Le 11 décembre 2018, le Premier ministre Xavier Bettel a promis, lors de sa déclaration de politique générale devant le Parlement : « Le cannabis sera également légalisé de manière générale au cours de cette législature. » Trois ans plus tard, le DP, le LSAP et les Verts annoncent qu’ils ont changé d’avis au cours de l’été.
La politique en matière de drogues, c’est faire de la politique avec les drogues. Il existe une variante de droite, axée sur la sécurité : elle vise à semer la peur pour obtenir la conformité. Pour elle, les drogues sont un signe de dépravation morale. Elle criminalise la vente et la consommation de certaines substances psychoactives. Les prohibitionnistes promettent des zones piétonnes débarrassées de toute misère humaine. Ils réclament toujours plus de lois, de policiers, de douaniers et de chiens renifleurs. Au bout du chemin, on aboutit à la guerre contre la drogue.
Il y a la variante libérale, axée sur la politique économique : elle se présente comme audacieuse et progressiste. Son modèle est celui du client éclairé sur un marché parfait. Elle défend la liberté individuelle d’une consommation effrénée, du « Cactus » au racolage de rue. Elle souhaite autoriser la consommation de toutes les substances psychoactives. Elle souhaite autoriser la vente de toutes ces substances, ou du moins de la plupart d’entre elles. Pour le libéralisme, le droit de l’individu à se détruire lui-même, mais aussi à détruire les autres, est sacré.
La variante de gauche, axée sur la politique de santé, mise sur une approche d’alerte et de prévention organisée selon les principes de l’État-providence. Elle fait preuve de compréhension. Pour elle, tous les toxicomanes sont des malades. Elle souhaite organiser leur prise en charge avec des assistantes sociales, des éducateurs, des « salles de consommation », des services de conseil aux usagers, des thérapies et des substituts. Ses partisans n’ont guère d’idées concernant le commerce.
Aucune de ces options ne tient ses promesses. Dans la pratique, les trois sont mélangées. C’est ce qu’on appelle le pragmatisme. Le dosage varie en fonction du rapport de forces politique. Les familles bourgeoises ne se contentent pas d’avaler du whisky, des « Mother’s Little Helpers » et du Ritalin. Elles ont aussi leurs moutons noirs. Cela favorise le pragmatisme.

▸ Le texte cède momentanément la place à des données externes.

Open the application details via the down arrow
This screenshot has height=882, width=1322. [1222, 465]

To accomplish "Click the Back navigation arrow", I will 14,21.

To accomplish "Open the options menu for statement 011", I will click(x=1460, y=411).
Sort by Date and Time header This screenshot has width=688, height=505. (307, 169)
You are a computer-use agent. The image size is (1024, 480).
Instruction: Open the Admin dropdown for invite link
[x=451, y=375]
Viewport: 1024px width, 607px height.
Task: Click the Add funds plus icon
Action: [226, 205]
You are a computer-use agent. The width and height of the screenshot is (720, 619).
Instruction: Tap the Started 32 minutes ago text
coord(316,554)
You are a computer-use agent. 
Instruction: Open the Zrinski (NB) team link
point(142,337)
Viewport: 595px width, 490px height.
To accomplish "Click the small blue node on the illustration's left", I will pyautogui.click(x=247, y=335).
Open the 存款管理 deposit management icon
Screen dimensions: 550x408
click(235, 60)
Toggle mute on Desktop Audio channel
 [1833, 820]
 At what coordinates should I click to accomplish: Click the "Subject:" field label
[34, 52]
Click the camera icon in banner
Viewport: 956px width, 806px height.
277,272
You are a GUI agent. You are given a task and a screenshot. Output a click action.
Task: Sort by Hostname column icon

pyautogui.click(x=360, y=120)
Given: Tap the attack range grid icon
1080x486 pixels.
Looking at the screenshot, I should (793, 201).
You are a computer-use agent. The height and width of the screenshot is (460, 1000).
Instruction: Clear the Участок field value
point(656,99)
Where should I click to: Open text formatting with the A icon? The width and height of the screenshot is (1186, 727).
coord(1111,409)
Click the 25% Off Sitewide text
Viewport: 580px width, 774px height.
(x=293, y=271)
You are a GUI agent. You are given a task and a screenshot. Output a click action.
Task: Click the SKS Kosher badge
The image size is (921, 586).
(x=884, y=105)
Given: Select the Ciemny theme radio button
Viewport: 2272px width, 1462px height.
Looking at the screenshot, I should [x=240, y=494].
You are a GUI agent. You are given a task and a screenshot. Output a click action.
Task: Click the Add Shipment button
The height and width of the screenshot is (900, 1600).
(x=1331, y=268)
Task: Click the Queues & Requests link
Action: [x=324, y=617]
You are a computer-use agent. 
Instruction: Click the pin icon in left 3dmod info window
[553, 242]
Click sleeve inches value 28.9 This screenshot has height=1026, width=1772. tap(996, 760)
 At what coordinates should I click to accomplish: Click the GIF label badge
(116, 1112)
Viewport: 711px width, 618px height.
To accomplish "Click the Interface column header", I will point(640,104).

Les contradictions de la politique en matière de drogues sont insolubles. Elles découlent d’un double standard : d’une part, la consommation de certaines drogues est tolérée, tandis que leur commerce est interdit ; d’autre part, il existe des drogues légales et des drogues illégales. Ces frontières sont arbitraires. Les opposants fanatiques à la drogue ne manquent jamais une fête du vin pendant la campagne électorale. Au Parlement, ils maintiennent à un niveau bas les droits d’accise pour favoriser le tourisme du tabac et des spiritueux.
La cocaïne stimule les dirigeants du capitalisme effréné. Les héroïnomanes sont pauvres et sans-abri ; on les considère comme des cas désespérés. Le cannabis fait partie des loisirs des classes moyennes. Le trafic de drogues dures est surcapitalisé à l’échelle mondiale. Le commerce du cannabis est souvent le fait de petites et moyennes entreprises. Le gouvernement libéral souhaitait légaliser le marché noir. La suppression de la prime de risque aurait peut-être même entraîné une baisse des prix.
La légalisation du cannabis devrait témoigner d’une tolérance envers tous les modes de vie. Tout comme, auparavant, la légalisation du mariage entre personnes du même sexe. En affichant une attitude permissive, le DP, le LSAP et les Verts voulaient conquérir le cœur des jeunes électeurs. Ils voulaient faire passer le CSV pour un parti dépassé et autoritaire. Aujourd’hui, ils craignent que les pays voisins établissent des analogies avec la conformité des banques et des fonds d’investissement.
La légalisation du cannabis a été la dernière tentative de volontarisme politique de la coalition libérale. À l’instar des transports publics gratuits, de l’exploitation minière spatiale ou de la séparation de l’Église et de l’État. En 2013, ces jeunes hommes pleins d’entrain avaient promis d’ouvrir grand les fenêtres de cet État CSV qui sentait le renfermé. La figure de proue de ce volontarisme effronté s’appelait Étienne Schneider. Mais le rapport qualité-prix l’a vite déçu. Les membres restants du gouvernement se sont lassés. Désormais, ce sont à nouveau ceux qui cherchent des difficultés plutôt que des solutions qui osent s’exprimer.